Number:
AGO 96-58
Issued
Subject:
Records; emergency medical technicians' drug tests
Mr. Fred D. Franklin, Jr.
City of Jacksonville General Counsel
1300 City Hall
220 East Bay Street
Jacksonville, Florida 32202
Attention: Mr. Neill W. McArthur, Jr., Assistant General Counsel
RE: MEDICAL RECORDS--PUBLIC EMPLOYEES--HEALTH CARE PRACTITIONERS--EMERGENCY MEDICAL PERSONNEL--MUNICIPALITIES--city medical director's ability to submit drug test results of paramedics or emergency medical technicians to Department of Health and Rehabilitative Services. s. 401.165, Fla. Stat.
Dear Mr. Franklin:
You ask substantially the following question:
May the Medical Director for the City of Jacksonville's Fire and Rescue Department submit drug test results to the Department of Health and Rehabilitative Services pursuant to section 401.265(2), Florida Statutes, when the director, as a private physician under contract with the city, has performed the physical examinations on medical technicians and paramedics?
In sum:
Written authorization by the patient to release the results of drug testing to the city and the additional statutory requirement that the city's medical director report any incident that would lead to discipline against a medical technician or paramedic to the Department of Health and Rehabilitative Services, allow the medical director to submit drug test results to the department as required by section 401.265(2), Florida Statutes.
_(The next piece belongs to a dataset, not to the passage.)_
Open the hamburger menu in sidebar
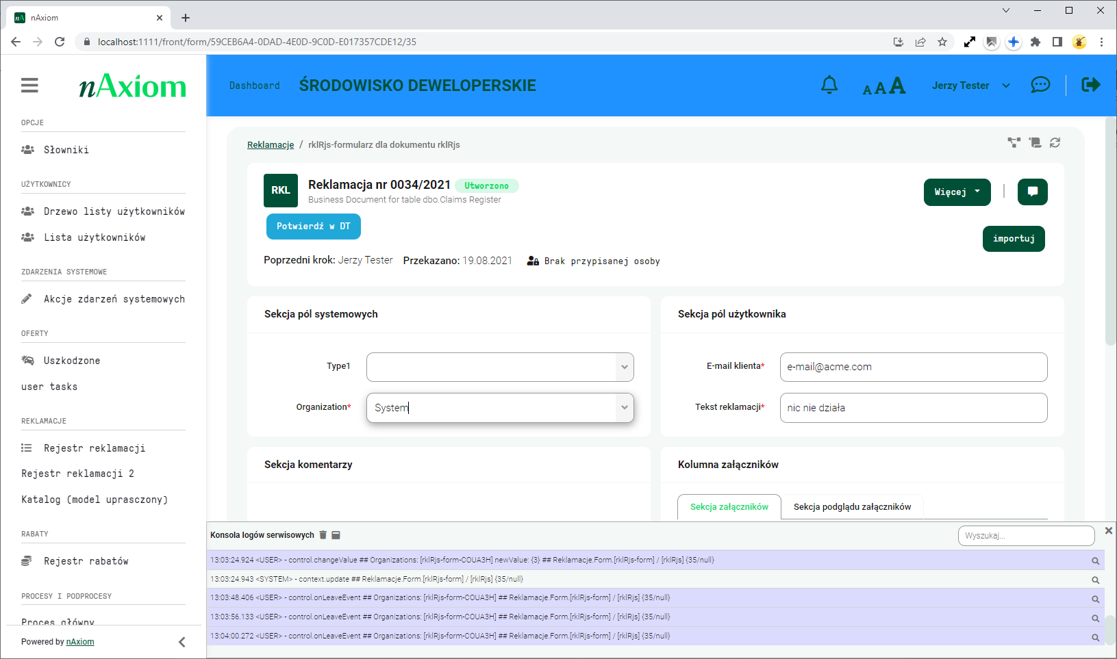Screen dimensions: 1117x659 coord(29,86)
You state that the City of Jacksonville has a contract with a local physician to serve as the medical director for the Rescue Division of the Fire and Rescue Department as required by section 401.165(1), Florida Statutes. The same physician has a contract with the city to perform routine preemployment and annual fitness for duty physical examinations for emergency medical technicians, paramedics and firefighters. These examinations include drug testing. While "reasonable suspicion" drug testing is performed by an occupational health clinic affiliated with a local hospital, the medical director performs all drug testing in conjunction with preemployment and annual fitness for duty physical examinations.[1]
The drug testing is performed pursuant to a collective bargaining agreement under which employees required to take physical examinations or tests must sign an authorization to release medical records to the city. The agreement further provides that drug test results are considered confidential medical records that will be kept confidential to the extent permitted by law.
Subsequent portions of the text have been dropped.